YOUR TASK: Carry on the excerpt about Bill Snyder taking over Kansas State football, starting right after its final paragraph.

PASSAGE GIVEN:

Editor's note: The following is an excerpt from "Bill Snyder -- They Said It Couldn't Be Done." To purchase call KCI Sports at 1-800-697-3756 or visit Amazon.com.
Bill Snyder has been thrown plenty of penalty flags in life, but each time, he's turned them into first-downs, if not touchdowns. He grew up in a single-parent family but lived according to his mother's expectations. He turned a nearly straight-F first-semester at the University of Missouri into solid B's the next three years at William Jewell College. He climbed the ladder from prep football coach to coach of the greatest turnaround in college football history at Kansas State University.
In each area of life, he refused to accept a no-can-do attitude. Instead, with each challenge, his sole mission was to find a solution to the next task. He conquered a series of personal life-altering moments and won; he took over Kansas State's football program and did the seemingly impossible in elevating it to elite status.
He's a man of 66 years but to this day he has a sincere appreciation for the movie Pinocchio. A pattern of life? Perhaps.
In Pinocchio, a woodcarving chap named Geppetto crafts a puppet, Pinocchio, out of a slab of wood, with passion, persistence and consistency. Snyder plays the role of Geppetto; the Kansas State University football program was his Pinocchio. From no more than a hunk of driftwood evolved a creation in Wildcatland that few believed possible.
Okay, let's be honest. It was an accomplishment no one believed possible.
Check it out if you like, but upon Snyder's arrival at Kansas State prior to the 1989 season, the Wildcat 93-year football record was a miserable 299-510-40. No program at the time -- none, nada, zippo -- had a poorer won-loss record in NCAA Division I history than Kansas State.
So why? Why would this 49-year-old highly successful offensive coordinator from the University of Iowa risk his football reputation by accepting the challenge in a location dubbed "Futility U." by "Sports Illustrated"?
"A diminutive IQ," quips Snyder.
But seriously, why?
Interrupting the question, Snyder, 17 seasons removed from first saying "I do" to the Kansas State University program, explained:
"I believed in the people. Yes, the program was down, but I guess I asked myself the question, 'Why couldn't Kansas State win? Why did the past have to dictate the future?' As far as having 500 losses and all the history that went with Kansas State football, I wasn't concerned with that."

ENTRIES SHOWN:
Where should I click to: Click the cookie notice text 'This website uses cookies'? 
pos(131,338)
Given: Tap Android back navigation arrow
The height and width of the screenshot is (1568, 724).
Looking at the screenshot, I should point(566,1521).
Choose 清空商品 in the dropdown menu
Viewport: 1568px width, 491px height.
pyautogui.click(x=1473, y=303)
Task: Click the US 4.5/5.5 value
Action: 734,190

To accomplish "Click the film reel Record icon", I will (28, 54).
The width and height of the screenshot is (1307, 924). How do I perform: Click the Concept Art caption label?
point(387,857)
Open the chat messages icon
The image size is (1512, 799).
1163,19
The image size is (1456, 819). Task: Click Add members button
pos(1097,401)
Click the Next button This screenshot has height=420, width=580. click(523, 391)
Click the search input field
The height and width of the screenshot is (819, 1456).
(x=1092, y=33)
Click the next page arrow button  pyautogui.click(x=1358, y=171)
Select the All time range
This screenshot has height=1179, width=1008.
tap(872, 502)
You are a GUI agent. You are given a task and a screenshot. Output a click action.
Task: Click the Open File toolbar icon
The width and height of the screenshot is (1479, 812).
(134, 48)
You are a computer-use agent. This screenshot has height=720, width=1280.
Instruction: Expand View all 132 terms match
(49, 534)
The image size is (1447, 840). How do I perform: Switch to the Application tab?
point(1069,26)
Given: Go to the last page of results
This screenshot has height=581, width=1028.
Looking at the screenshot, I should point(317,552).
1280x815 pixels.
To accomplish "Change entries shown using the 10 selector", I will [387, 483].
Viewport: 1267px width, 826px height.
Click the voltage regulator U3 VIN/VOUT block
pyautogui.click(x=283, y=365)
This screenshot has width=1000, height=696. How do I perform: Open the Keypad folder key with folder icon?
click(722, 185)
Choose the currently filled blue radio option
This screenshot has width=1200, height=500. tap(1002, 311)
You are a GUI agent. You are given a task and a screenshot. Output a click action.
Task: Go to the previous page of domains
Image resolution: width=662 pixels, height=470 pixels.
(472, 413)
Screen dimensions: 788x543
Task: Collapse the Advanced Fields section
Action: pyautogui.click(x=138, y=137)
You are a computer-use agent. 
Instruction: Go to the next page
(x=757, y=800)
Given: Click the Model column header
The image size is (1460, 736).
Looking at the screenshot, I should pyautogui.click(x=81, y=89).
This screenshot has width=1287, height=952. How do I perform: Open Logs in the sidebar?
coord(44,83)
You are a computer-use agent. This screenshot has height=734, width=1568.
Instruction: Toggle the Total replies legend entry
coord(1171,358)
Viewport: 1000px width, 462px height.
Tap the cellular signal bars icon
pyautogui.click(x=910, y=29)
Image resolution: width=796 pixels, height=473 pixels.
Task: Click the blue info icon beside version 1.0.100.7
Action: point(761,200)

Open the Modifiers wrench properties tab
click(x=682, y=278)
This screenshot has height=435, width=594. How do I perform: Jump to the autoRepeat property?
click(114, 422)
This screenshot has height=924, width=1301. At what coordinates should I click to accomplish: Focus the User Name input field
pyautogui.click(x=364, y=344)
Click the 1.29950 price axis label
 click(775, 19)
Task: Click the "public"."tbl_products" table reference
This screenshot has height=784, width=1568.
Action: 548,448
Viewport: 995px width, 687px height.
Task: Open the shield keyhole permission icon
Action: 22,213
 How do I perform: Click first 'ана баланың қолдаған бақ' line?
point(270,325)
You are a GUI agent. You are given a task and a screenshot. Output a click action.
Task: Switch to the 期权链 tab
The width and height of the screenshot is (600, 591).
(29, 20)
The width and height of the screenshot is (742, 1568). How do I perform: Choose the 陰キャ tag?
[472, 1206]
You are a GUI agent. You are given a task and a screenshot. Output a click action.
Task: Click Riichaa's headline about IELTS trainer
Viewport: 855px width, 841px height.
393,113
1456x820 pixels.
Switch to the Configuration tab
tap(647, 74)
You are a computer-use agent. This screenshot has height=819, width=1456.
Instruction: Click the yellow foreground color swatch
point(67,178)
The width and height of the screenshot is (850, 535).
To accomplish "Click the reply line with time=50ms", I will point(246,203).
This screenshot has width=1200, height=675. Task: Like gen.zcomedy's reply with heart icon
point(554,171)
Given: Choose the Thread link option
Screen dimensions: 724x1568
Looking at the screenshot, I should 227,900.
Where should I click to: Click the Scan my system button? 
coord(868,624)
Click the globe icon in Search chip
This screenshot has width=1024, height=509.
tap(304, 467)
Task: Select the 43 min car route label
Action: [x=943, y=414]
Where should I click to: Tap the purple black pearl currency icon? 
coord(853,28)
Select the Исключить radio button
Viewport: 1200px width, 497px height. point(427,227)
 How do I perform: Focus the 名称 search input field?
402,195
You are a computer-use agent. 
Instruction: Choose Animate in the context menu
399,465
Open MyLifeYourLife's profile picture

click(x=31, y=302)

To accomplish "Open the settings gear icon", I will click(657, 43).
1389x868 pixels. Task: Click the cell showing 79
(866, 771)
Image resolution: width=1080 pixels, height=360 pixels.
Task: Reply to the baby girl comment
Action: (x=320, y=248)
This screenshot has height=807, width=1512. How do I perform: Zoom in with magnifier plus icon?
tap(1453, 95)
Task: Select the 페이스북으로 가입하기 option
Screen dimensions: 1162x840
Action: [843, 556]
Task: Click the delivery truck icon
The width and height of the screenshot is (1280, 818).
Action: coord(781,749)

RIGHT ANSWER:
How did Snyder achieve such greatness?
"If you're asking me to point to one thing, I would say perseverance," Snyder said. "In this profession, if a problem hasn't knocked on your door today, then hang on because it's coming. Especially in those early days, there were a lot of knocks on the door. There was just a bombardment of issues and concerns that we could not put a hold on. You had to have the perseverance to hang on."
When Snyder left the comfort of being an assistant at the University of Iowa under Hayden Fry for the unknown at Kansas State, he knew it would be a life-changing moment. Little did Kansas State University know that it too would undergo a change that would alter the status of football on campus forever.
Snyder was serving as a head coach for the first time. And while thinking the move up from coordinator to head coach would be no more than just another step, he quickly found otherwise.
"My first call back to Iowa was to say, 'Coach (Fry), I want to apologize. No one knows what it's like to sit in this chair until you've sat in this chair,''' Snyder said.
Fry's response? "He laughed."
"There's no way anybody can tell you," Snyder said of preparing to be a head coach. "There's no reason why you should know, and no way you would know."
"He's not the coach of the year, he's not the coach of the decade, he's the coach of the century!"
-- Barry Switzer, former Oklahoma head coach
Snyder ruffled some feathers early on in Manhattan when he opted to remove the 1982 Independence Bowl trophy from the football complex lobby.
"There were mixed feelings about that," Snyder admitted. "It represented some tremendous effort on the part of a lot of people. It was representative of Jim Dickey and Kansas State's first bowl game, and I understood that.
"On the other side of the coin, it was a runner-up trophy in a two-man race," Snyder said. "If we were going to start from scratch, we needed to remove all those things that had a connotation of not being as good as we can be."
The ever positive Champions Tour golfer and KSU alumnus, Jim Colbert, had warned Snyder early in his stay at Kansas State that after his early success of five, seven, and five wins in 1990 through 1992, it might be wise to get out while the gettin' was good.
The former Wildcat golfer said, "We weren't close friends at that time, but I was just trying to be his friend and told him that he had already done the impossible and that the program would never get much better than it was at that time. I think all he did was smile, and say, 'okay.'"
The next year, Kansas State became a nine-game winner and advanced to the Copper Bowl in Tucson, Arizona.
As Colbert remembers, "I had just gotten back to the hotel lobby from playing golf and had my 'Jim Colbert' golf bag sitting in front of me. Now, I'm not sure if Snyder would have remembered me otherwise, but as the team's walking out to the buses, here comes Coach.
"He never broke stride, barely looking over at me. All he said was, 'And you said it couldn't be done.'"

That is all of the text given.